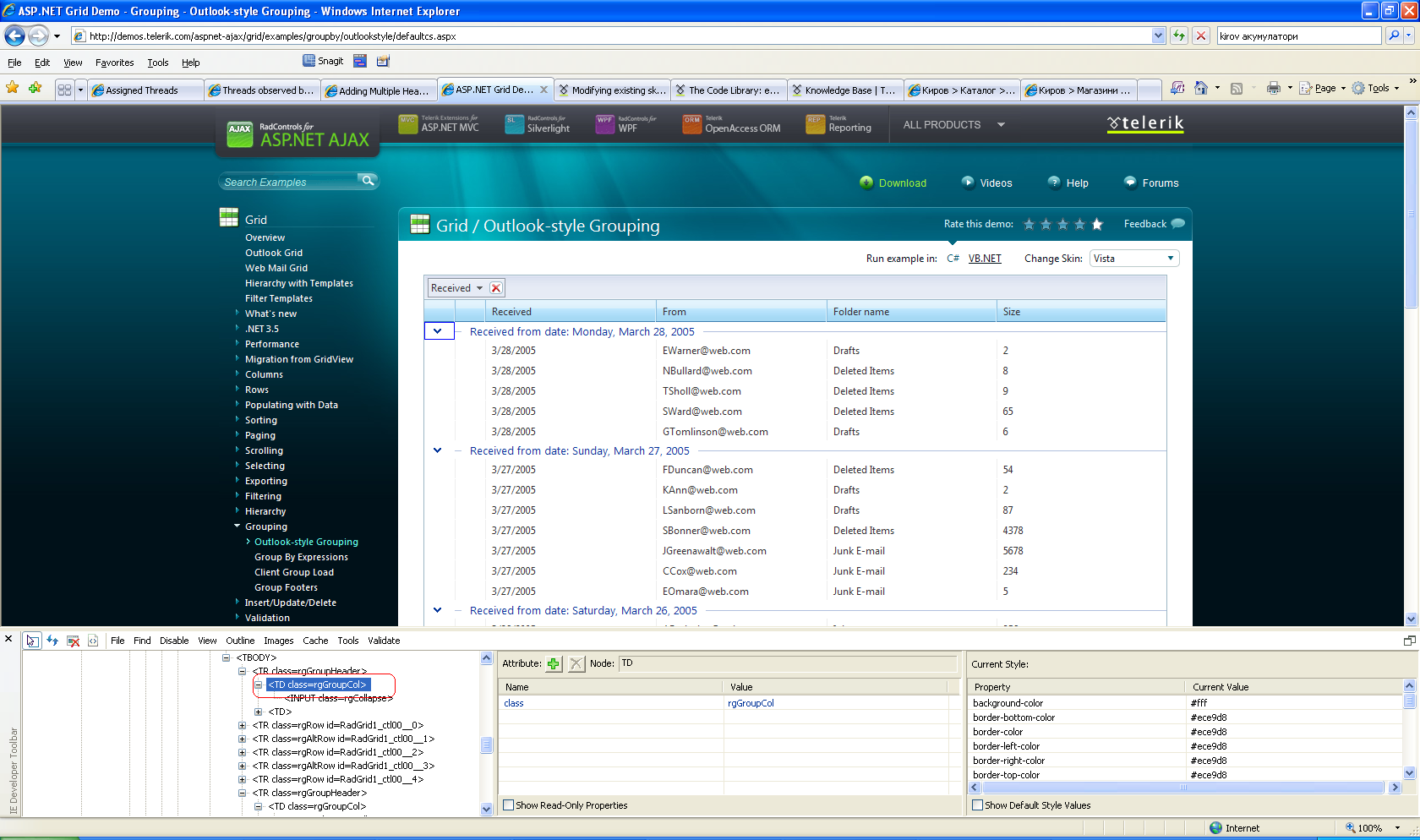Click the Quick Tabs grid icon
Screen dimensions: 1420x840
(x=64, y=90)
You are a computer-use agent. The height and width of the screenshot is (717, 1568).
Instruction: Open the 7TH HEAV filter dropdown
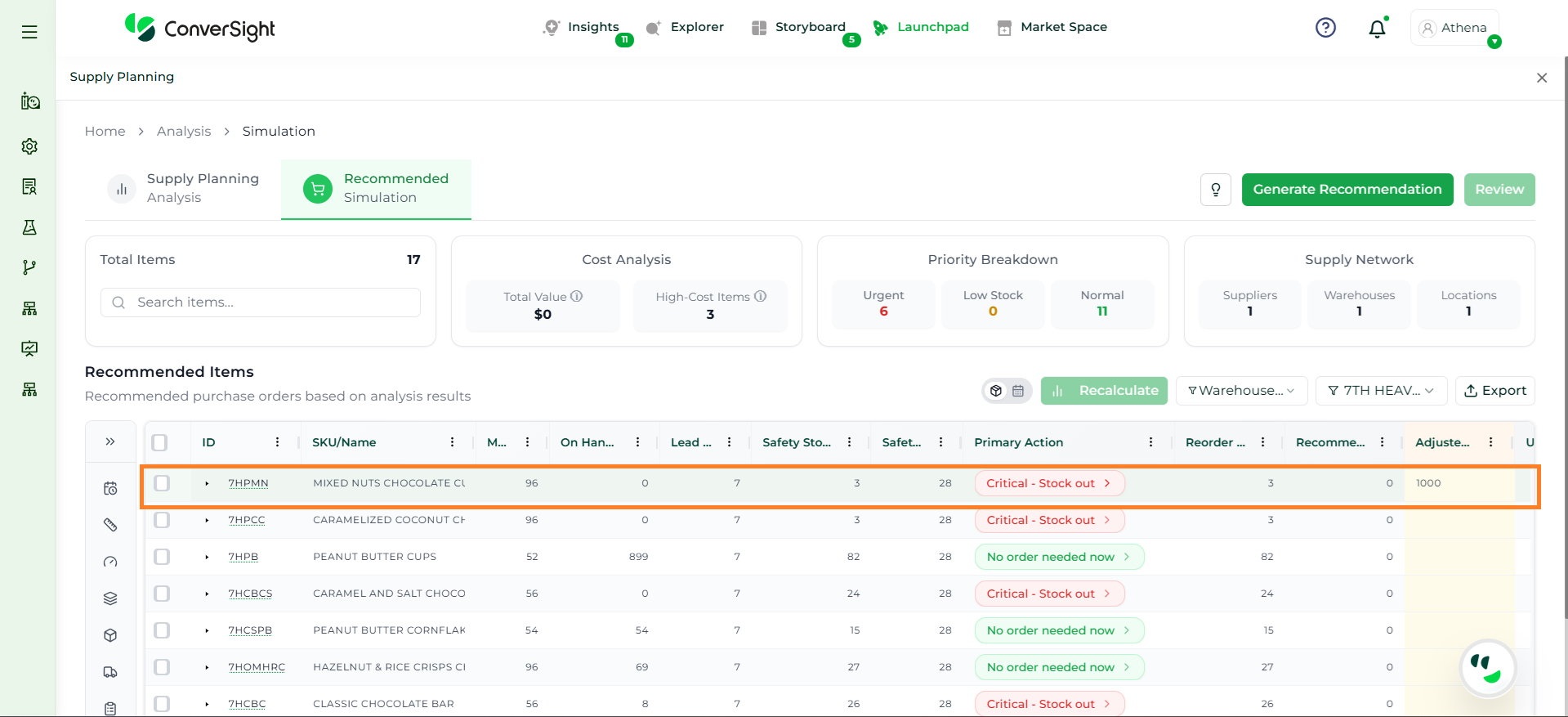(x=1380, y=391)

### Exercise goal:
In the data above, the line containing "You are a computer-use" and all lines after it are to be reproduced exactly, leaving out the pictures.

### Result of this exercise:
You are a computer-use agent. The height and width of the screenshot is (717, 1568).
Instruction: Open the 7TH HEAV filter dropdown
(x=1380, y=391)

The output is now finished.